WORK REQUEST A:
According to the book description, fascism's development is traced through the histories of which three countries?

PROVIDED PASSAGE:
As We Go Marching: A Biting Indictment of the Coming of Domestic Fascism in America

As We Go Marching: A Biting Indictment of the Coming of Domestic Fascism in America
Author: John T. Flynn
Genre: Revisionist History
Tag: Fascism
ASIN: B004S7EZJ8
ISBN: 0914156004

As We Go Marching by John T. Flynn scrutinizes the roots, development, and trajectory of fascism through the histories of Italy, Germany, and the United States, tracing how specific policies and social conditions coalesce to create systems marked by centralized authority, economic corporatism, and militarism. Flynn, writing in the aftermath of the New Deal and amidst World War II, analyzes the patterns and mechanisms of modern state power, exposing how seemingly disparate events and policies unite within a larger march toward statist control.

Origins of Fascism: The Italian Laboratory


Flynn focuses on Italy’s transformation from a collection of disparate states to a unified nation in the late nineteenth century. The Italian experiment with constitutional monarchy, parliamentary government, and liberal ideals collided with the realities of poverty, illiteracy, and entrenched localism. The Italian leadership, consumed by the dream of national unification, paid little heed to economic stagnation and persistent crises. Government inertia and inability to address poverty fostered mass disillusionment. Social reform became a growing demand, pushed by rising literacy and the influx of radical ideas. As socialists, anarchists, and syndicalists began to organize labor and contest for political influence, established elites responded with both reform and repression, inadvertently deepening systemic instability.

WORK REQUEST B:
Present the stretch of the records from the start through the line containing "table-row: 太陽光発電容量 359 GW is" as a numbered list, leaving out blank lines and pictures.

RECORDS SUPPLIED:
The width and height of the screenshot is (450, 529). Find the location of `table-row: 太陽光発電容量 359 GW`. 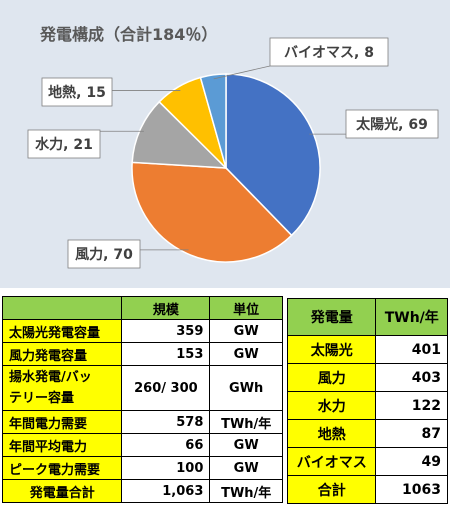

table-row: 太陽光発電容量 359 GW is located at coordinates (142, 331).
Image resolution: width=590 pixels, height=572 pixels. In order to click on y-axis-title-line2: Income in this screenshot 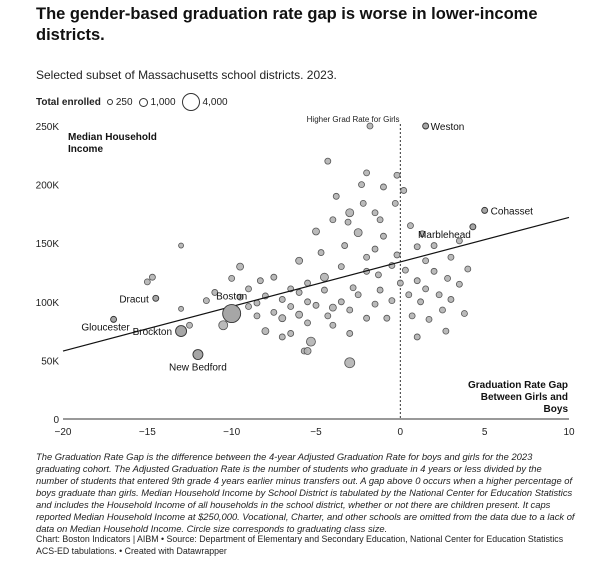, I will do `click(86, 150)`.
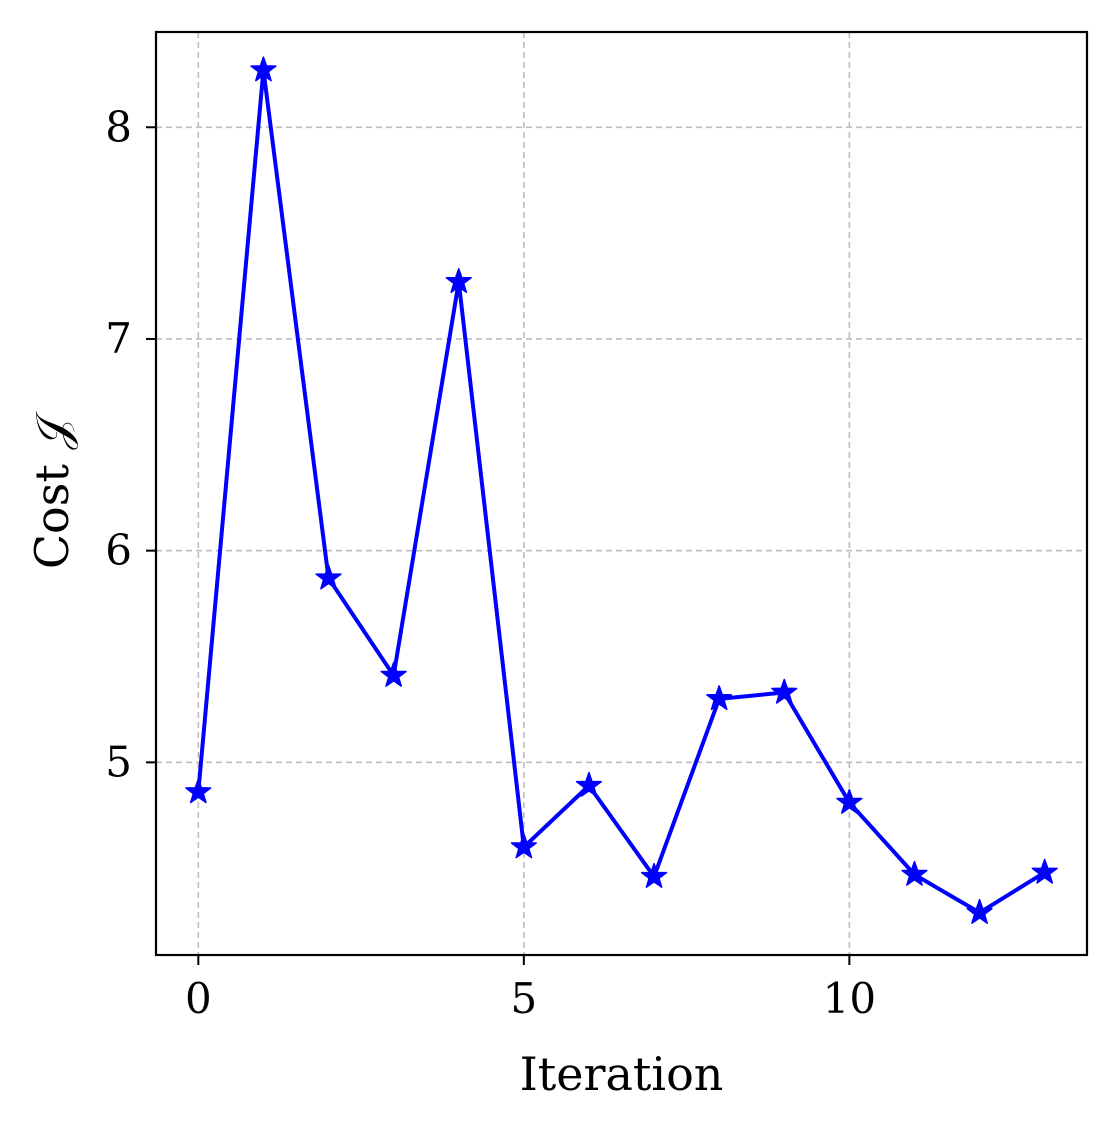  What do you see at coordinates (622, 1074) in the screenshot?
I see `x-axis-label: Iteration` at bounding box center [622, 1074].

EXERCISE OUTPUT A:
Italy, Germany, and the United States.

EXERCISE OUTPUT B:
1. The width and height of the screenshot is (450, 529). Find the location of `table-row: 太陽光発電容量 359 GW`. 
2. table-row: 太陽光発電容量 359 GW is located at coordinates (142, 331).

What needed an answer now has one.